Hope’ (2006). In the context of his alchemical studies, Jung said, ‘the shadow can

contain up to eighty percent pure gold’, its essence is ‘pure gold’ (in Tuby, 1984, p. 13). This perspective leads us back to the original Pandora as a nature goddess with a large storage jar. We may understand it as a cornucopia full of life, life energy, in its multiple forms, as Jungian Gail Thomas beautifully describes in

Healing Pandora: The Restoration of Hope and Abundance (2009).

And this, finally, brings me to the chickadee, a small, titmouse-like bird of North America. In his book, Radical Hope: Ethics in the Face of Cultural Devastation (2006), Lear develops the concept with the help of the biography of the Native American Crow Chief Alaxchiiaahush or Plenty Coups (referring to the number of times he had touched enemy warriors in battle, called ‘counting coups’ (1846/7–1932)). His lifetime nearly spans the century when the Native Americans faced cultural devastation and total annihilation: ‘not only the loss of their entire way of life . . . but the concepts that made life meaningful beyond mere survival. . . . The young future chief was called to dream on behalf of the tribe when he was nine years old’ (Eyres, 2009). He dreamed of the annihilation of the different Native American people and their way of life in seeing all the trees of a forest being blown down by a mighty storm, except for one: the tree that housed the chickadee, ‘the most insignificant of all forest creatures. But the chickadee made up for in mental strength what he lacked in physical power: the chickadee was a great listener, willing to learn from others’ (ibid.).
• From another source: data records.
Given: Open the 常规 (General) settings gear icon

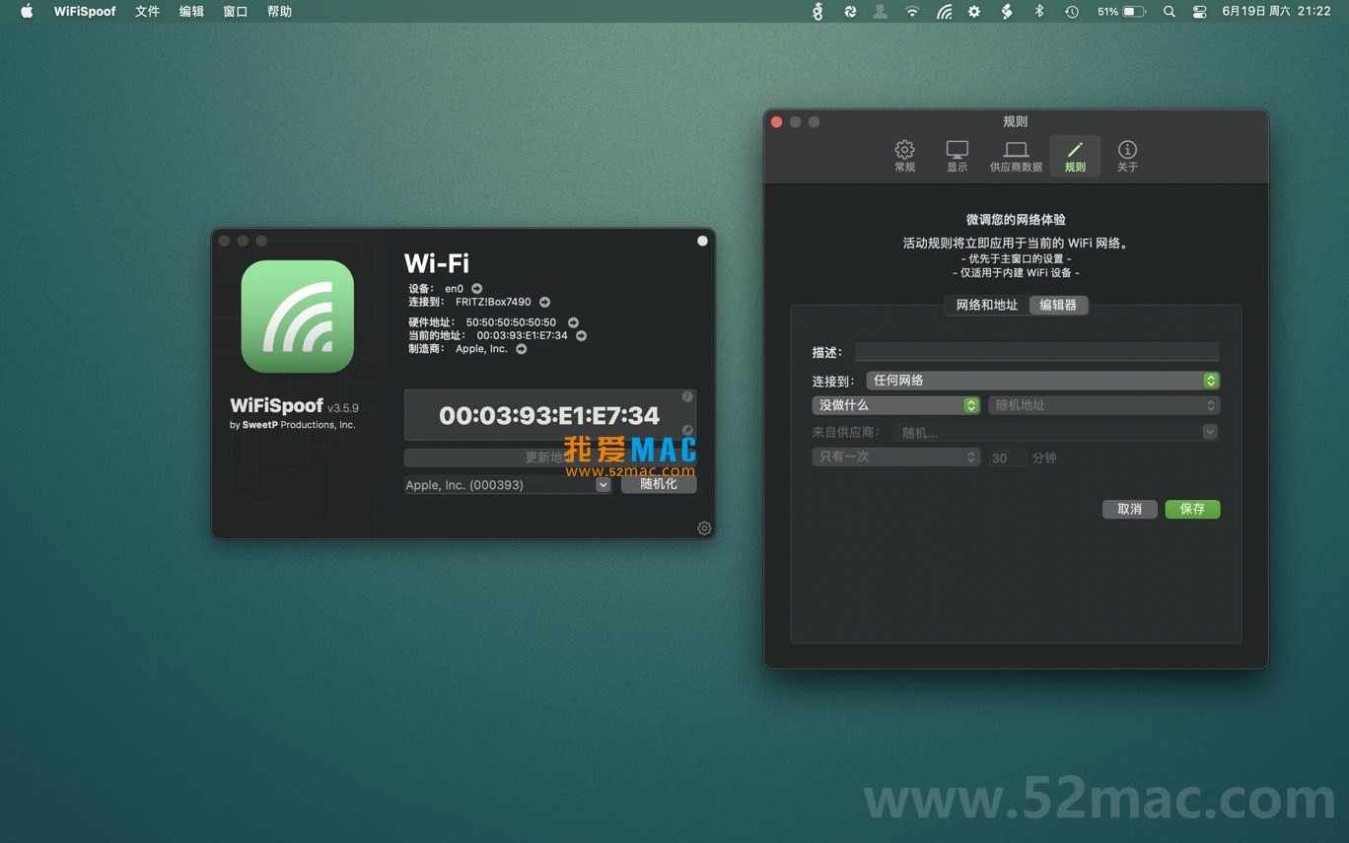Looking at the screenshot, I should pos(904,155).
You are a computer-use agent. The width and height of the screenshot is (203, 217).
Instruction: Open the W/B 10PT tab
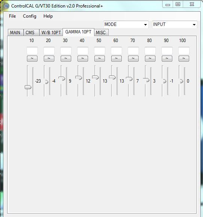point(51,33)
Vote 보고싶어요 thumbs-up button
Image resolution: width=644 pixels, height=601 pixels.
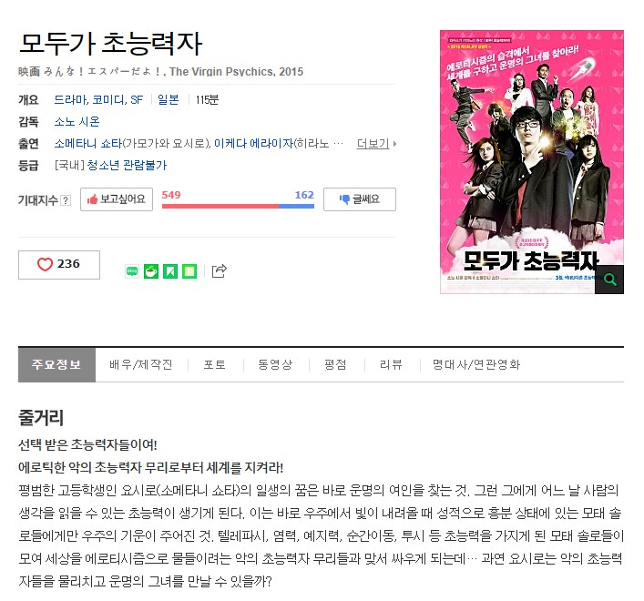[117, 199]
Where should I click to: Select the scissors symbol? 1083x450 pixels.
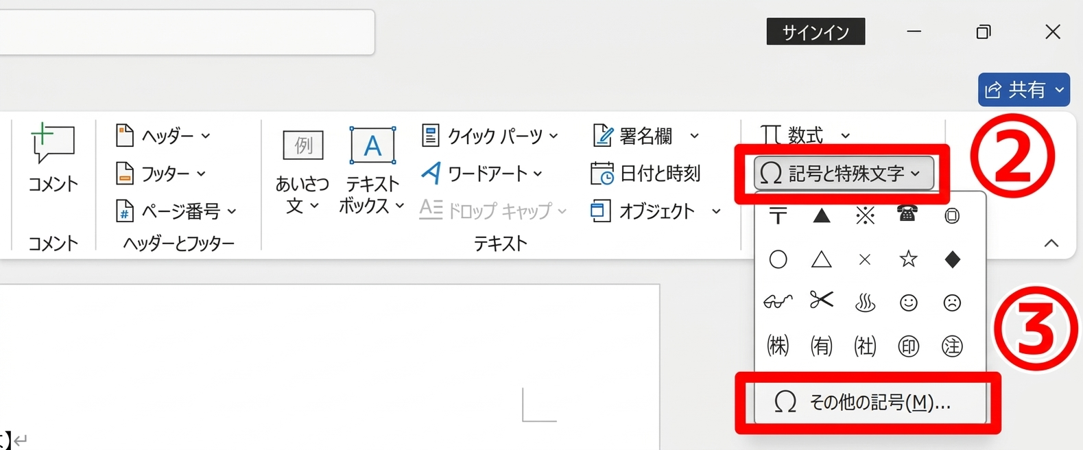pyautogui.click(x=821, y=302)
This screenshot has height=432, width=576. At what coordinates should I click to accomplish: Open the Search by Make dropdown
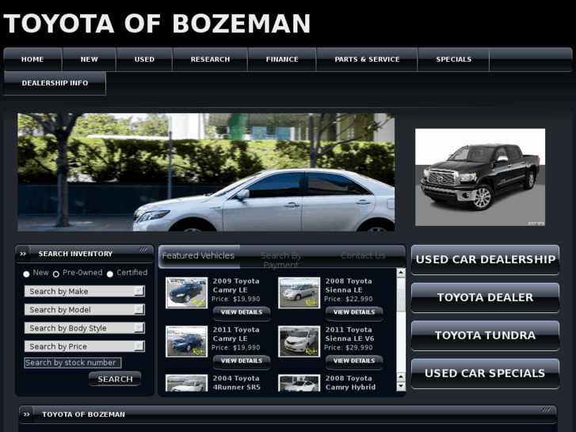point(85,291)
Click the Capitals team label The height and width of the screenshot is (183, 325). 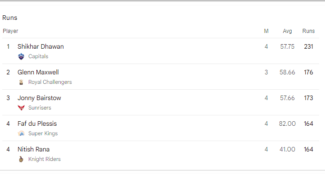38,56
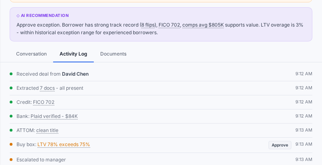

The interpretation given by the tribe’s elders was ‘that the Crow-people should learn from the wisdom of the chickadee; not succumb to despair or go down fighting in a blaze of glory’ (ibid.), as some neighbouring tribes did. The path Plenty Coups chose, based on his childhood dream, was with an immense courage to find an alternative to the tribe’s warrior tradition and to arrange themselves with the overwhelming might of the whites. Fully facing their cultural devastation, his radical hope ‘wagers a visceral trust that there is enough goodness in the world for things to turn out . . . alright’ (ibid.), even if there is nothing rationally knowable on which to base such trust.

In ecological terms, Plenty Coups’ listening to the chickadee unmistakably speaks not only of the necessity of ‘an immediate communication with nature’, as Jung expressed it, but also, in contrast to him and most current eco-psychologists, of a continuing potential to do so. To be clear, the communication I mean is, as

Jerome Bernstein puts it, ‘not a regressive return to a state once lived but is developmentally progressed in evolutionary terms’ (2010, p. 21).